Willi Streit zur Polizeistrukturreform

Stellungnahme zur telefonischen Anfrage von Herrn Domgörgen, Südkurier

Stellungnahme des CDU-Kreisvorsitzenden Willi Streit zur Polizeistrukturreform auf Anfrage von Herrn Domgörgen (Südkurier)

Polizeistrukturreform;

Regionales Polizeipräsidium

 

Heutige telefonische Anfrage von Herrn Domgörgen 

 

Sehr geehrter Herr Domgörgen,

 

auf Ihre telefonische Anfrage erhalten Sie nachstehend meine Stellungnahme zur Verschmelzung der Polizeidirektionen Konstanz, Sigmaringen, Ravensburg und Bodenseekreis zum regionalen Polizeipräsidium Konstanz 

Baden-Württembergs Polizei ist Marktführer unter den Sicherheitsbehörden in Deutschland und die bis dato bestehende Aufbaustruktur mit 37 Polizeipräsidien und Polizeidirektionen, die grundsätzlich jeweils für einen Stadt- und/oder Landkreis zuständig sind, hat sich bewährt.

Auch die CDU im Landkreis Konstanz ist selbstverständlich offen gegenüber Reformen, die eine mögliche weitere Verbesserung der Polizeistruktur zum Inhalt haben.
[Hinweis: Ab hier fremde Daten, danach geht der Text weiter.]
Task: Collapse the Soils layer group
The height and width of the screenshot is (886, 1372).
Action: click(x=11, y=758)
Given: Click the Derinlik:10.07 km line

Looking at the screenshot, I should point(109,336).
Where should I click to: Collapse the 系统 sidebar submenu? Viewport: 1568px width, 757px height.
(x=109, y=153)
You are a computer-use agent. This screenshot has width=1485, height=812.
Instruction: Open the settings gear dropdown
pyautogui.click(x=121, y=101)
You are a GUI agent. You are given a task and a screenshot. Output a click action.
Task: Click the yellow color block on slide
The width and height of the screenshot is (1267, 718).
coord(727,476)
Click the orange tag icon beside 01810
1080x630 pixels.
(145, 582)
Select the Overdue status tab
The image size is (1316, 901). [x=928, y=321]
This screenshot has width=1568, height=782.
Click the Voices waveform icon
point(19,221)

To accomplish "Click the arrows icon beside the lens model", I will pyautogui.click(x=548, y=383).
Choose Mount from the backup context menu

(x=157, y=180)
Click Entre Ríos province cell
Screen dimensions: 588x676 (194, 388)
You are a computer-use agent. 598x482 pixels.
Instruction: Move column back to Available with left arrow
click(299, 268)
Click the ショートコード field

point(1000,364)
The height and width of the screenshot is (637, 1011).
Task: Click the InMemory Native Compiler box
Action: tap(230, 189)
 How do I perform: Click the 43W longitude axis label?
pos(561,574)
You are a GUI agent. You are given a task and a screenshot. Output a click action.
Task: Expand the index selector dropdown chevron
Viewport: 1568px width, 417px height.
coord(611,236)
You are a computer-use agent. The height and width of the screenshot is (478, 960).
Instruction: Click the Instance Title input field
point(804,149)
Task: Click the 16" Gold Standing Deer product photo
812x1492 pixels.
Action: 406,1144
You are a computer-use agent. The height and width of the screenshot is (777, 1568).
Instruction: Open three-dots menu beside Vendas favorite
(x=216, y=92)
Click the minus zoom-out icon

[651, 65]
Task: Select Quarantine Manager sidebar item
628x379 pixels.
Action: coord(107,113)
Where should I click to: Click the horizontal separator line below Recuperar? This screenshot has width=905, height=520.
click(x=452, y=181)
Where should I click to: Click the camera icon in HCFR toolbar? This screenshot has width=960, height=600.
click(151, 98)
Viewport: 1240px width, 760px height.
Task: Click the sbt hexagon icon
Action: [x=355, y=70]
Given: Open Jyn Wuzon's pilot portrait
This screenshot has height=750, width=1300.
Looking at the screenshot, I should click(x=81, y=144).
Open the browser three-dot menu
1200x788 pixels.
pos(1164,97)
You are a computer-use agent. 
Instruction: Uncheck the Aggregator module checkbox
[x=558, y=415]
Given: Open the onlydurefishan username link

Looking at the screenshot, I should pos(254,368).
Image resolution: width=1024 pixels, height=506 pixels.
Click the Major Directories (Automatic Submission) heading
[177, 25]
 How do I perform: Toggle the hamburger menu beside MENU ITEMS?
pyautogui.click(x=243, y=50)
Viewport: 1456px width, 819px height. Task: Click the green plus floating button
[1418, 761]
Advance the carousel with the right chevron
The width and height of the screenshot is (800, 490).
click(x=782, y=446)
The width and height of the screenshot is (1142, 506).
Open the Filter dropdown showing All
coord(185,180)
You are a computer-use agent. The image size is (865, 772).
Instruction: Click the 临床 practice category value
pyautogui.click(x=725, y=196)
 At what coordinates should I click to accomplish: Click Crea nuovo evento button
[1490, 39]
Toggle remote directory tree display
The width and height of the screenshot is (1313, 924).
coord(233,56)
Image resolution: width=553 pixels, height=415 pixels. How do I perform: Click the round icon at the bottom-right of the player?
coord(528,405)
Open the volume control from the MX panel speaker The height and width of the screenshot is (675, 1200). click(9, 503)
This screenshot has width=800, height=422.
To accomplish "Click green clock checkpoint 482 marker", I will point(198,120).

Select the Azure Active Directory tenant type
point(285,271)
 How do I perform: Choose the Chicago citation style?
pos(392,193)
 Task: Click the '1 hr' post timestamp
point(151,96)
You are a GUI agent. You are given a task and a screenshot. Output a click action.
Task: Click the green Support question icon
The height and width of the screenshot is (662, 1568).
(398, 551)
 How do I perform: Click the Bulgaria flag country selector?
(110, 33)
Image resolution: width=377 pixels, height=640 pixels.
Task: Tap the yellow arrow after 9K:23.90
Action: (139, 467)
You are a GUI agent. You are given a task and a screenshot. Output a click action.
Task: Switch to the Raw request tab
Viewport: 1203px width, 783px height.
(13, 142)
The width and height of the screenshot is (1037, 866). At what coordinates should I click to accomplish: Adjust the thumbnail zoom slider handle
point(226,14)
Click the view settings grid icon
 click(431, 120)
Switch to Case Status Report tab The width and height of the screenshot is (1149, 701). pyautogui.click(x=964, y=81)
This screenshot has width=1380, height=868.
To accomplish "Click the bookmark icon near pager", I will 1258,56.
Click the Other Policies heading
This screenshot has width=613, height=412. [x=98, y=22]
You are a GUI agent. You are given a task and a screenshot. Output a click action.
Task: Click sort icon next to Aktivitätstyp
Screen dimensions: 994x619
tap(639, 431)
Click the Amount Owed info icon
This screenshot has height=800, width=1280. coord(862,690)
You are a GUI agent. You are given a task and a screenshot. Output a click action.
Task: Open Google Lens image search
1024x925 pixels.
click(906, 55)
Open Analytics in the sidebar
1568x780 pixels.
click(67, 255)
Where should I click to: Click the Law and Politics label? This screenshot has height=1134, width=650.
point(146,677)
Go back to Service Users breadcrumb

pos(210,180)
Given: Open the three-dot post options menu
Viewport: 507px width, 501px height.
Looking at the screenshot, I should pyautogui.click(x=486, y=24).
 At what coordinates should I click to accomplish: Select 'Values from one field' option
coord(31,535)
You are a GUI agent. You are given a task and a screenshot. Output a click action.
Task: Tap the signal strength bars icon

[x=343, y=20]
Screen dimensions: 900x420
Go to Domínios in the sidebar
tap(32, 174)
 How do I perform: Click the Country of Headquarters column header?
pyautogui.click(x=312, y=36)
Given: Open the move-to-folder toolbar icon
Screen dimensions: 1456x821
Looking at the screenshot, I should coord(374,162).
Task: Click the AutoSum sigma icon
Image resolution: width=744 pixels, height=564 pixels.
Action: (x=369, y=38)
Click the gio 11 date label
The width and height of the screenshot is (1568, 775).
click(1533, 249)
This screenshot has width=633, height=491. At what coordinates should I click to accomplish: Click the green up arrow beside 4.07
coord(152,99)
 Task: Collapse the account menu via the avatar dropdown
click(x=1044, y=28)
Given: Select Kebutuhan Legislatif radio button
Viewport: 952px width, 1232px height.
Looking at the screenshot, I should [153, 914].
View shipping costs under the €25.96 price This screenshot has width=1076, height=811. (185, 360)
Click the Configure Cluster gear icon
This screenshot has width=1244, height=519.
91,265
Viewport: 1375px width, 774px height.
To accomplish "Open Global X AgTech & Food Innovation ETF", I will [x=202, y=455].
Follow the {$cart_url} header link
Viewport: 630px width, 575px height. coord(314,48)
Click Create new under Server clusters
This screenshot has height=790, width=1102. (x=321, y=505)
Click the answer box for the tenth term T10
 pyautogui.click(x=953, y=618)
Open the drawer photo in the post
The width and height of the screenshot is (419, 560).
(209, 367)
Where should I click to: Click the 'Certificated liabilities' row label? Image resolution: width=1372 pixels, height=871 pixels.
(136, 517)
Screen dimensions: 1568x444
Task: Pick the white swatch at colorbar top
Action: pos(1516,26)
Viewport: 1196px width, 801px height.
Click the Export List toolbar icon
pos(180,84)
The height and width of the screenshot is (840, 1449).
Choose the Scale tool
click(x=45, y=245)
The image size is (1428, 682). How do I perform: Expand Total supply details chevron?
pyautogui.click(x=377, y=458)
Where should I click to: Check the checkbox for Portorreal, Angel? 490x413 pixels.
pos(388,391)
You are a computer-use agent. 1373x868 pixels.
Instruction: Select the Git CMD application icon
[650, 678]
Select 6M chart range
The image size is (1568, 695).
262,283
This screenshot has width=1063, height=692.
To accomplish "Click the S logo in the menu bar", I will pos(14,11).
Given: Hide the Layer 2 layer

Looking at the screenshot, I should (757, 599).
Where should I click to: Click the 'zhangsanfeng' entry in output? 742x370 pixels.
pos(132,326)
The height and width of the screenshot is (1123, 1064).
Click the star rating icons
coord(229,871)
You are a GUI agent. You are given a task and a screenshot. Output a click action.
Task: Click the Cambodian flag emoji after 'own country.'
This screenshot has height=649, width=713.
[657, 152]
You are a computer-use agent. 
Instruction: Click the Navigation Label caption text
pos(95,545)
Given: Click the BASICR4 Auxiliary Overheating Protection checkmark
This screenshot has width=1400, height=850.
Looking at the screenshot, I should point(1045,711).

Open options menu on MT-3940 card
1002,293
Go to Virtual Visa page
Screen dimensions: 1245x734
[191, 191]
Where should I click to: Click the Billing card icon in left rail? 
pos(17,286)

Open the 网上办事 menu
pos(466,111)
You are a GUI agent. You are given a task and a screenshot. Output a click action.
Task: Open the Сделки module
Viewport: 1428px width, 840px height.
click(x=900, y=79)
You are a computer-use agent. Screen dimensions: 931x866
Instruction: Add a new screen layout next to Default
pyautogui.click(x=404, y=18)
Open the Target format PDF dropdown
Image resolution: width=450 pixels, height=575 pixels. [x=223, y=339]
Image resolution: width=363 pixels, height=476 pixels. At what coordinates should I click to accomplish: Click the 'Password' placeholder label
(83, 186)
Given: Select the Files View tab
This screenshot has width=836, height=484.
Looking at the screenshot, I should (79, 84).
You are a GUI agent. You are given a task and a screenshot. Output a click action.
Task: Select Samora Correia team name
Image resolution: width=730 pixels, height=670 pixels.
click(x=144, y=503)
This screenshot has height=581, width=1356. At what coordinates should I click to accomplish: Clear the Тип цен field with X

Diese Reformen müssen jedoch weiterhin die Sicherheit der Bürgerinnen und Bürger mit einer bürgernahen Polizei garantieren.

Heute teilten Ministerpräsident Winfried Kretschmann und Innenminster Reinhold Gall die Standorte der künftigen zwölf Polizeipräsidiumssitze mit. Erfreulich dabei ist, dass Konstanz den Zuschlag für den Polizeipräsidiumssitz erhalten hat, welcher künftig aus den Landkreisen Konstanz, Sigmaringen, Ravensburg und Bodenseekreis bestehen wird. Die unermüdlichen Bemühungen des CDU-Landtagsabgeordneten Wolfgang Reuther, der CDU-Kreistagsfraktion zusammen mit dem Vorstand des CDU-Kreisverbandes Konstanz sowie des Landrates Frank Hämmerle, einen von zwölf im Land Baden-Württemberg festzulegenden Präsidiumsstandorte nach Konstanz zu holen, haben sich ausbezahlt und gelohnt.

Die Kriminalitäts- und Verkehrsunfalllage, strukturelle Aspekte sowie die internationale Zusammenarbeit dürften mitunter den Ausschlag für die Wahl von Konstanz zum Polizeipräsidiumsstandort gegeben haben.

Dem künftigen Polizeipräsidium werden annähernd 1.500 Beamtinnen und Beamte angehören, wobei es eine nachgeordnete Kriminalpolizeidirektion in Friedrichshafen geben wird. Für etliche Kolleginnen und Kollegen der Kriminalpolizei im Landkreis Konstanz wird es zu Härten kommen, da sie ihren künftigen Dienstort nicht mehr in Konstanz oder Singen, sondern in Friedrichshafen haben werden. Auch ist noch nicht gesichert, an welchem Standort sich künftig die dem Polizeipräsidium Konstanz nachgeordnete Verkehrspolizeidirektion befinden wird. Auch für die Beamtinnen und Beamte der Verkehrspolizei ist es durchaus denkbar, dass diese zu ihrem künftigen Arbeitsplatz außerhalb des Landkreises Konstanz wesentlich längere Fahrtstrecken und Fahrtzeiten in Kauf nehmen müssen. 

Trotz des Polizeipräsidiumsstandortes Konstanz gilt zu befürchten, dass mit der neuen Polizeistruktur ein Teil der bisherigen bürgerfreundlichen Serviceleistungen nicht mehr so zeitnah, wie es die Bürgerinnen und Bürger im Landkreis Konstanz mit ihrer Polizeidirektion bisher gewohnt waren, erbracht werden können. Beispielsweise werden künftig die Beamtinnen und Beamte für Kriminal- und Verkehrspräventionsmaßnahmen wesentlich längere Fahrtstrecken zu Verrichtung ihrer Arbeit zu bewerkstelligen haben, als es bisher der Fall war.

Die CDU Konstanz steht der Polizeistruktur trotz des Präsidiumsstandortes Konstanz weiterhin kritisch gegenüber.